Kertész : la polémique

Kertész : la polémique

Les récentes déclarations d'Imre Kertész, écrivain hongrois et prix Nobel de littérature en 2002, qui critique ouvertement son pays, ne sont pas du goût de nombreux Hongrois. La polémique enfle.

Un article paru dans Die Welt le 9 novembre, à l’occasion du 80e anniversaire d’Imre Kertész, a déclenché une nouvelle polémique autour de l’écrivain hongrois. Dans son entretien avec Tilman Krause, il a déclaré que, selon lui, la capitale hongroise était complètement «balkanisée», un qualificatif particulièrement péjoratif aux yeux des Hongrois. Il a ajouté que la situation en Hongrie s’était détériorée au cours des dix dernières années et qu’aujourd’hui on n’entendait que la voix de l’extrême-droite et des antisémites. En revanche, à Berlin où il s’y est installé il y a huit ans, l’auteur se sent respecté. Il a comparé Berlin à un sauna ou tout le monde peut se sentir bien et faire ce qu'il veut. Kertész a souligné que la Hongrie ne fait pas face à certains sujets tels que le fascisme, le socialisme ou le rôle du pays dans la Seconde Guerre Mondiale mais qu’elle cherche au contraire à dissimuler la vérité. Il a noté en outre que les «passions destructrices» des hongrois, en particulier le mensonge et une certaine inclination à l'immobilisme, sont plus fortes que jamais.

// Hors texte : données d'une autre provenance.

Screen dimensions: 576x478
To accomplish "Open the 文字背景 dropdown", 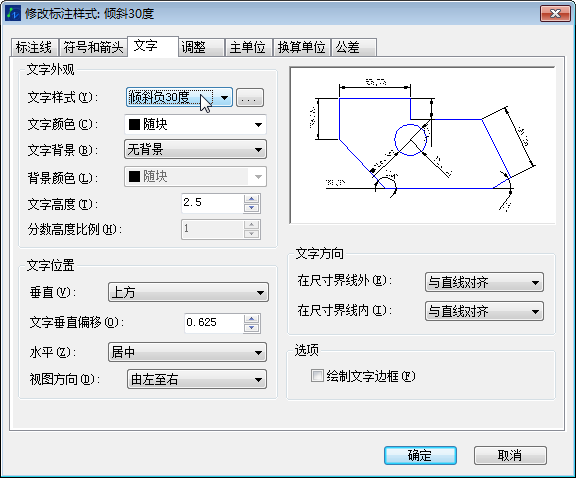I will tap(195, 149).
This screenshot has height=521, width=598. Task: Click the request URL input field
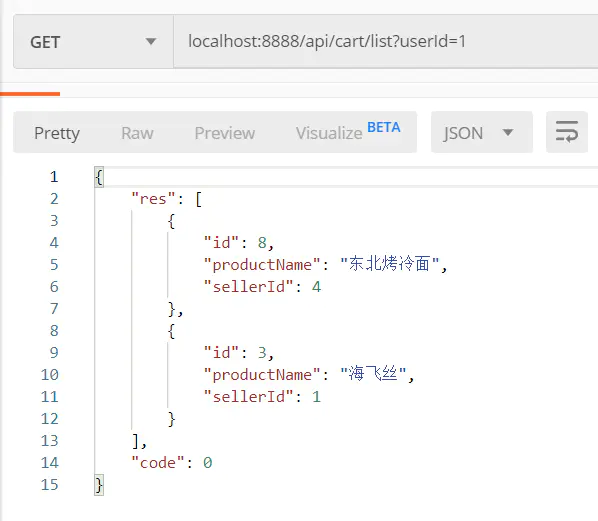(386, 42)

Les déclarations de l’auteur ajoutées au fait que MTI a mal traduit certaines de ces phrases controversées ont donné un nouvel élan aux critiques contre Kertész. Elles soulignent par exemple que, alors que l’écrivain a refusé de se dire «Budapestois» dans cette interview, il a tout même accepté le titre de «citoyen honoraire» de Budapest en 2002 et qu'à cette occasion il avait déclaré tout devoir à Budapest. D’autres, comme l’historien Csaba Kiss Gy., a souligné que l’entretien avait justement le but de faire réagir l'opinion et qu'il est lui-même de l'avis de Kertész. László L. Simon, le secrétaire de l’Alliance des Ecrivains, a déclaré que, bien qu’il comprenne que Kertész se sente sans pays, il ne devrait tout de même pas sans cesse critiquer la Hongrie dans ses interviews. Selon Endre Balogh, le président du Cercle Attila József, les déclarations de Kertész ne sont pas surprenantes connaissant son œuvre littéraire et son style. Magyar Hírlap a aussi interviewé Zsolt Wertán (KDNP), selon lequel les déclarations de Kertész sont particulièrement néfastes pour le pays car elles proposent une image fausse de la direction de la capitale.

Quant à Kertész, il rejette les accusations selon lesquelles il aurait renié ses origines. Dans un entretien accordé a Duna TV, il s’est défendu en disant que le public hongrois interprètait ses critiques comme des déclarations antipatriotiques alors même qu'il souhaiterait sincèrement servir son pays, sans pour cela faire l'économie de critiques constructives. Il a affirmé qu’il considère bien sur la Hongrie comme son pays, qu’il reste citoyen hongrois, qu’il écrit en hongrois et qu’il rentre en Hongrie régulièrement. C’est précisément l’expérience de sa dernière visite avant l’entretien qui l'a conduit à faire ces déclarations. Il est vrai par ailleurs qu’il puise ses sujets de l’incompréhension de la société hongroise et que c'est son style noir et satyrique, hérité de son expérience de juif hongrois au XXe siècle, qui l'a distingué parmi les auteurs traitant de l'Holocauste. L’ambivalence de sa relation avec son pays natal vient du fait qu’il n'a sans doute jamais été réellement compris dans son propre pays. Dans Die Welt, en réaction aux divers propos tenus à son égard suite à sa première interview, Kertész a souligné que «les gardiens de l’héritage national hongrois n'ont aucun sens d’humour» et ne comprennent pas son ironie car ils ne lisent pas Thomas Mann ou Karl Kraus. S'il est vrai que l’auteur ne se censure pas et que cela n'offre certainement pas une bonne image de la Hongrie à l’étranger, ses critiques – tout comme ces livres – prêtent à réfléchir. En outre, Kertész n'est pas le seul auteur à avoir choisi Berlin comme nouvelle patrie intellectuelle. Marie Ndiaye, l’auteur de Trois femmes puissantes, pour lequel elle a reçu le prix Goncourt en novembre, vit à Berlin depuis deux ans et demi puisqu’elle trouve la France actuelle «horrible». Ces déclarations provoquent, tout comme celles de Kertész, des opinions partagées à la tête de l'Etat français et dans l’opinion publique.